Whenever a line carries the word "TOYS", pull it out of the entries.

** Opening EXERCISE DATA block **

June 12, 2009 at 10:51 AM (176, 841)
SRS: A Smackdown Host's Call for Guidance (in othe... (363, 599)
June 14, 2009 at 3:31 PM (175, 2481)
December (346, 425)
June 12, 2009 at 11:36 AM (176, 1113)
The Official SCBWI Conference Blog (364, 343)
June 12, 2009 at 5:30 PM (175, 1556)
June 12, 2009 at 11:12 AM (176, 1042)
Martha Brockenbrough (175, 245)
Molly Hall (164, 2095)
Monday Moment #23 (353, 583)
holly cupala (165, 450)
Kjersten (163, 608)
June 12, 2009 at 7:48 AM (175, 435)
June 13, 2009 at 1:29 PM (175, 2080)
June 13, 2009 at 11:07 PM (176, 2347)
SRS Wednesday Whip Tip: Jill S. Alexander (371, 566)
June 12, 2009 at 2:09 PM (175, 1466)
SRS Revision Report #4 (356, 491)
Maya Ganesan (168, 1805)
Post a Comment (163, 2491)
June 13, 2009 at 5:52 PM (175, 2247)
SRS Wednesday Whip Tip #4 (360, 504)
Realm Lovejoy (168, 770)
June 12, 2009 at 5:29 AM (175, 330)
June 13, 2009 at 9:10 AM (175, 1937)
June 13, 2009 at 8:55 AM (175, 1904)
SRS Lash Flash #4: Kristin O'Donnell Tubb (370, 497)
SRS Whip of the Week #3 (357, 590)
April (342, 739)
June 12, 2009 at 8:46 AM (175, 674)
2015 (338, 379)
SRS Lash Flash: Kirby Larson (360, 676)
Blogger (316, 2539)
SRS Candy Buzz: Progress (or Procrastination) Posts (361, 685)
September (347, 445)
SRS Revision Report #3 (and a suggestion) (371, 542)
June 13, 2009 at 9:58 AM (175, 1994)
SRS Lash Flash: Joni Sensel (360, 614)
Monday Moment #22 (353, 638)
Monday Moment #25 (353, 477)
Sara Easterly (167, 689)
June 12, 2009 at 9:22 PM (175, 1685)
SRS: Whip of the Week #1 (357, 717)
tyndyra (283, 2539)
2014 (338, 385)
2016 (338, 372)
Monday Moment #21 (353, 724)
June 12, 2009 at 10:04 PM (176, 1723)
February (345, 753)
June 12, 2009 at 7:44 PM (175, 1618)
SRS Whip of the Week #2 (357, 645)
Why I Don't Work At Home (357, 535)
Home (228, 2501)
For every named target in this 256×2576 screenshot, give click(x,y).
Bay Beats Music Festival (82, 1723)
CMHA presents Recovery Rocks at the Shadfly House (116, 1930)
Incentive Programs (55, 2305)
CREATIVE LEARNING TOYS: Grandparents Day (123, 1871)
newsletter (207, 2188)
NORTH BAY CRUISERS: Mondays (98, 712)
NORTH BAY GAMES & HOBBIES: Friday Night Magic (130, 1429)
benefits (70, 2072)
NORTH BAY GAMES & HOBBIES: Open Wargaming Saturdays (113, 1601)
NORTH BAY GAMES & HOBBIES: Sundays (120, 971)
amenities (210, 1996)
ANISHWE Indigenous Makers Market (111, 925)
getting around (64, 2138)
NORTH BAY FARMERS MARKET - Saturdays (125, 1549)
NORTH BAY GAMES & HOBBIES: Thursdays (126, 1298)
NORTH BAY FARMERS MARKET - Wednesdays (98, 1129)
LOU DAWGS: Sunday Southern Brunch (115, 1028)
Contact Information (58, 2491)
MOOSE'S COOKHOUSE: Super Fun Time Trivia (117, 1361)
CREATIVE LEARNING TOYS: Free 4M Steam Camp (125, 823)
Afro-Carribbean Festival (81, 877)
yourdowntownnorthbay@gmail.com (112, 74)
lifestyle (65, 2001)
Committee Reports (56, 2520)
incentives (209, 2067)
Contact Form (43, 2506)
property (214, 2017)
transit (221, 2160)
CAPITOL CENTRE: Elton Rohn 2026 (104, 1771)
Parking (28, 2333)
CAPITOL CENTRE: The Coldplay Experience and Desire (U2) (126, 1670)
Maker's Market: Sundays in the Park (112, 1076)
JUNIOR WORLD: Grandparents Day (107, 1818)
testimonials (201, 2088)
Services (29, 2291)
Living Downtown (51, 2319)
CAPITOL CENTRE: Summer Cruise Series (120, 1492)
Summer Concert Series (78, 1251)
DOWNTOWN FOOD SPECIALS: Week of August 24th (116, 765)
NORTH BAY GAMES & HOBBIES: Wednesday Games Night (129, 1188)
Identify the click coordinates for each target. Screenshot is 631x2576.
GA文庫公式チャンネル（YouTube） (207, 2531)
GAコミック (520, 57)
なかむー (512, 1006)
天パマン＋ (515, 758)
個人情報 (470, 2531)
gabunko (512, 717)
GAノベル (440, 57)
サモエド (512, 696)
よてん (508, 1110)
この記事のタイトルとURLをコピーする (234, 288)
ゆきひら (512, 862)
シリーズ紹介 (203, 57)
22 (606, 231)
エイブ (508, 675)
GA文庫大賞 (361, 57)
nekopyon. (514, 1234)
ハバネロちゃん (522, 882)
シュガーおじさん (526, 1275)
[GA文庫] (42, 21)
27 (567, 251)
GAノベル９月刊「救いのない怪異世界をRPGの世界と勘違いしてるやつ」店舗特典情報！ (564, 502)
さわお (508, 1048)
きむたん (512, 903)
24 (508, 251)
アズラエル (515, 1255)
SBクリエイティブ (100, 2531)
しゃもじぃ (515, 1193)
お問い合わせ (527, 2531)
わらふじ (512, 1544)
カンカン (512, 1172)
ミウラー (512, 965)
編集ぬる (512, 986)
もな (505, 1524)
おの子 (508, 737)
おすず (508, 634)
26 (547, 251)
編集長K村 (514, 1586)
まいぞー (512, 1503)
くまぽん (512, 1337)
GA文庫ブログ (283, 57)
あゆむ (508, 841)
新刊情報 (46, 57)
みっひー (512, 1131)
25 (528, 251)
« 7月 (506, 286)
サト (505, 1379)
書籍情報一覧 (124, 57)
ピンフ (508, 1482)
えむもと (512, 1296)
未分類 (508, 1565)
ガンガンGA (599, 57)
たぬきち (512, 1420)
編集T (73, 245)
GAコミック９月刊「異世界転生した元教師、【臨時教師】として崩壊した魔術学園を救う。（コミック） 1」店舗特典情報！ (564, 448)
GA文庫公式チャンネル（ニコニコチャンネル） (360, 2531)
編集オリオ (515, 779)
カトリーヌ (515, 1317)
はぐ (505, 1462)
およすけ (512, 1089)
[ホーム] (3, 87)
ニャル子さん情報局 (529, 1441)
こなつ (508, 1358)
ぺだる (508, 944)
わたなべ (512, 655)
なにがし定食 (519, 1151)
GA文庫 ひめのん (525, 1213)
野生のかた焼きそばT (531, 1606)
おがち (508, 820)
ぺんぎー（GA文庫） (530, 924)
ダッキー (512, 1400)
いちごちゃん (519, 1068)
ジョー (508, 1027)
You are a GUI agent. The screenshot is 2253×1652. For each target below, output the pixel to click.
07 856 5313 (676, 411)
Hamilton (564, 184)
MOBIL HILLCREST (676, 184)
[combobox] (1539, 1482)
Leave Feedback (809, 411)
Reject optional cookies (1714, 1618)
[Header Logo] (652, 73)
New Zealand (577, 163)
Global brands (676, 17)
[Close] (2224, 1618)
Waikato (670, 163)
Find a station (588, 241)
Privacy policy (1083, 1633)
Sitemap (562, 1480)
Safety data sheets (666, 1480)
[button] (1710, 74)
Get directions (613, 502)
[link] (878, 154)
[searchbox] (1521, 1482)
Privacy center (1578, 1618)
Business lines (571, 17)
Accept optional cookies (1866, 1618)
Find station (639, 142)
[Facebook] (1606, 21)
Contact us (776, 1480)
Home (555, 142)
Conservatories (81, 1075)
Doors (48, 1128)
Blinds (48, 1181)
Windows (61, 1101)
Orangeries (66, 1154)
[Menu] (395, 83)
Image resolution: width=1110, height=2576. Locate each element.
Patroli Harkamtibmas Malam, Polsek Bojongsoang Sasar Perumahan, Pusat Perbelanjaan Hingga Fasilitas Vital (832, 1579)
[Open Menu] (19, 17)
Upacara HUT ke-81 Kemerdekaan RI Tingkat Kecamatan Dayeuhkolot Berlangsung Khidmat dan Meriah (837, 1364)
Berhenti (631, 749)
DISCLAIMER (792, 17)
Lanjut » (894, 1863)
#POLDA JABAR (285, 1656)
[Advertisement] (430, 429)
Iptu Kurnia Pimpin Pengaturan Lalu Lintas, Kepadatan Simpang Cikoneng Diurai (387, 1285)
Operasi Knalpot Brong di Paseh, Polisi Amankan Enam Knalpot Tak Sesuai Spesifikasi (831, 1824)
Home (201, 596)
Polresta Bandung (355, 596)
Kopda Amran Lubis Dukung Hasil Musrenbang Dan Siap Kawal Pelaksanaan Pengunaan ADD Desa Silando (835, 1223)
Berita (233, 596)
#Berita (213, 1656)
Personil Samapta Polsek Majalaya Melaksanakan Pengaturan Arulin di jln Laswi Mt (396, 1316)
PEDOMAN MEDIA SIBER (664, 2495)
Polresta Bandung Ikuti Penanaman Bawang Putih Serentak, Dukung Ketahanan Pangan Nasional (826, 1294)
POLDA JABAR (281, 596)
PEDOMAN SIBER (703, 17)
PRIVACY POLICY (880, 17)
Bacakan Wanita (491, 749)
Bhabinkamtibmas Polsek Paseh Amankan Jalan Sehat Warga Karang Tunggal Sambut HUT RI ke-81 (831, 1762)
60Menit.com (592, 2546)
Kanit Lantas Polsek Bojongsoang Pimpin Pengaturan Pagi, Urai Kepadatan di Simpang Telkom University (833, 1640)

** Closing EXERCISE DATA block **

* [REPLY TO THE EXERCISE]
CREATIVE LEARNING TOYS: Grandparents Day (123, 1871)
CREATIVE LEARNING TOYS: Free 4M Steam Camp (125, 823)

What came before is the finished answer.